第九話 雨中の虫干し

 その夜。登与は悩んでいた。

「これなあ……ちょっとありきたりかなあ……」

 布を主な素材とした髪飾りを掲げ、登与は眉をひそめて首を傾けた。

 半分より少し足りない月が照らす縁側。日中に復旧作業を手伝った登与は、商品作りに励んでいた。正直言って身体は疲れているのだが、商品を作らないと稼げない。

 そうして髪飾りを作ってみたものの、どうも気に食わない。悪くはないのだがなんというか、街角で売られている町娘向けの安い品、の域を出ていない気がするのだ。実際、材料費と儲けを考慮した価格を計算すると、安物だ。

 儲けを度外視してでもひねりの利いた意匠の品にしたいのだが、考えてみても、思い浮かばない。登与は早々と諦めた。いい発想が出やすい眠いときでも思いつかないのだから、これ以上考えても仕方ないだろう。

 ――――と。

 悩みどころの髪飾りをひとまず風呂敷の上に置き、登与が別の簪を手にとったとき。きしり、と背後から音がした。

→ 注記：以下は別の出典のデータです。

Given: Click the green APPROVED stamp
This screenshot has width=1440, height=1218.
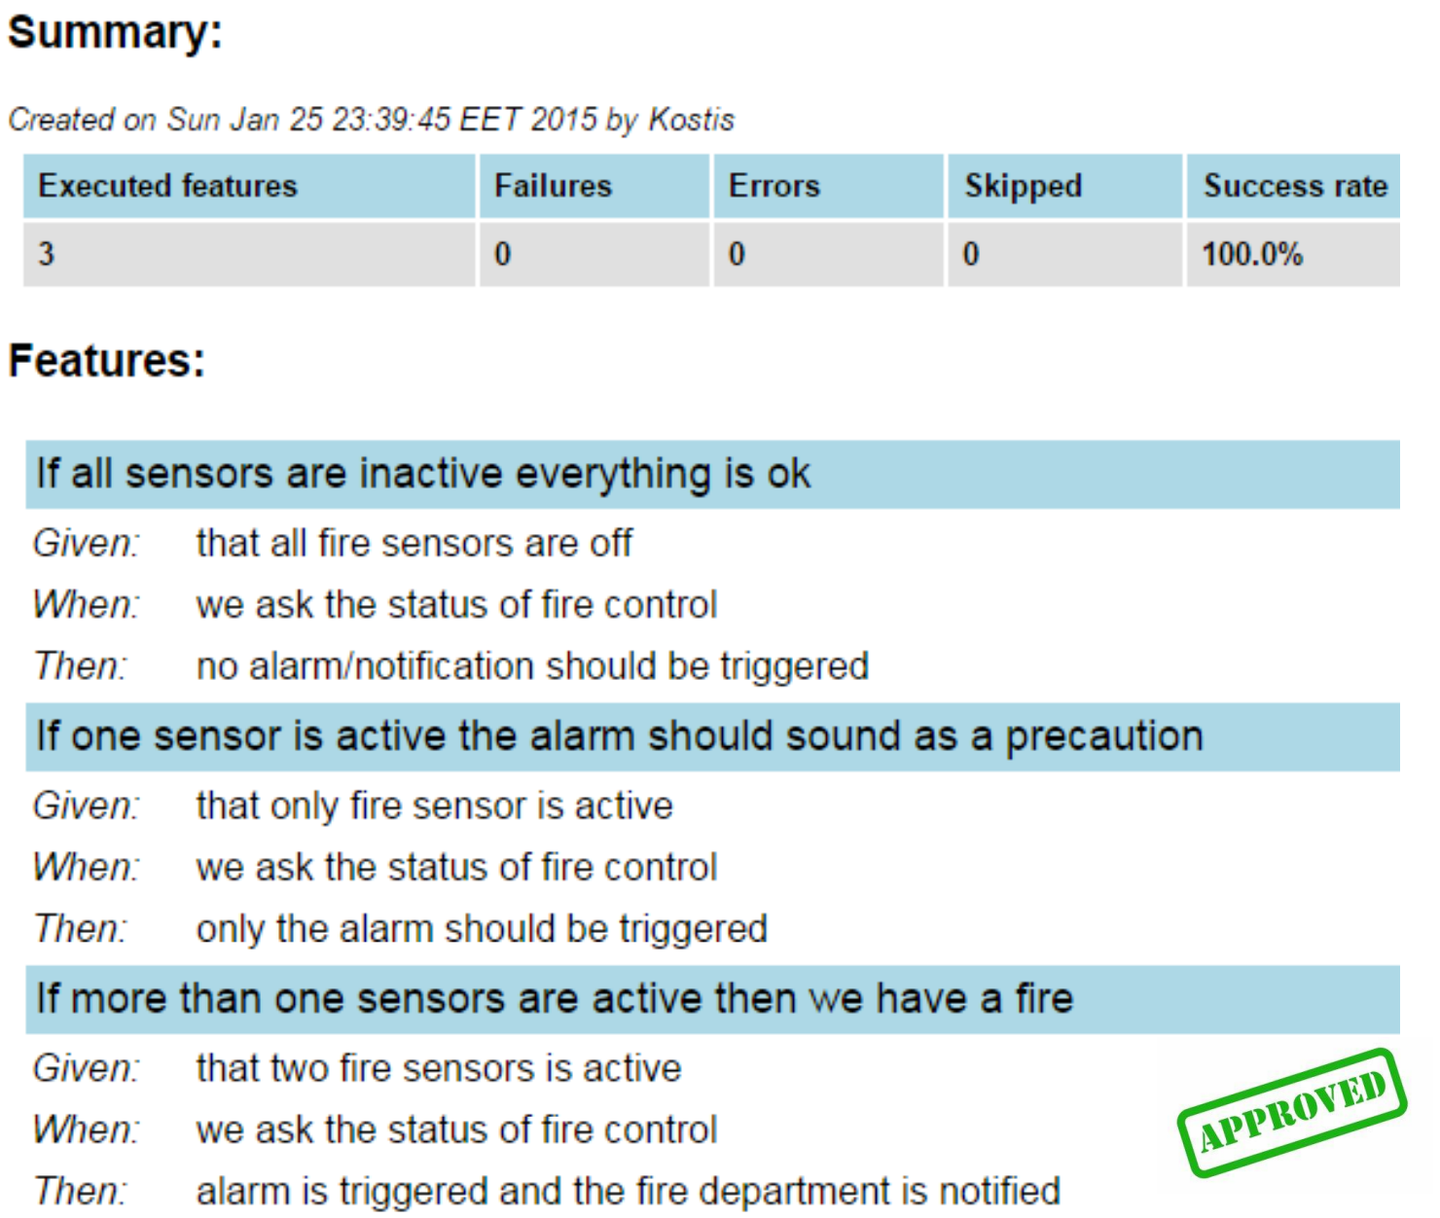Looking at the screenshot, I should (1291, 1112).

 振り返ると刀鍛冶がいつもの不愛想面で登与のほうへ歩いてきていた。表の鍛冶場にでもいたのだろうか。

 人間の小娘の存在を無視して中庭へ下りるのを見ていた登与ははっと目を見開き、しかし刀鍛冶を追いかけようとして動きを止めた。先日の恐怖が脳裏をよぎったのだ。

「……」

 登与が躊躇っているうちに刀鍛冶は石――――押しかけ女房の墓の前に腰を下ろした。きっともう何か用があるまであの場を動かないだろう。

 でも、声をかけないと……。

 登与は覚悟を決めた。ぐっと両の拳を握ると、中庭の奥へ向かった。

「刀鍛冶さん」

 登与が呼びかけると刀鍛冶は露骨に不愉快そうな表情をした。ただでさえ鋭い目が一層凄みを増して、よく研がれた刀のようだ。

 怖い、怖いって!

 顔が引きつってしまうが、ここで引くわけにはいかない。己に活を入れて登与はその場に両膝をつくと、まっすぐに刀鍛冶を見た。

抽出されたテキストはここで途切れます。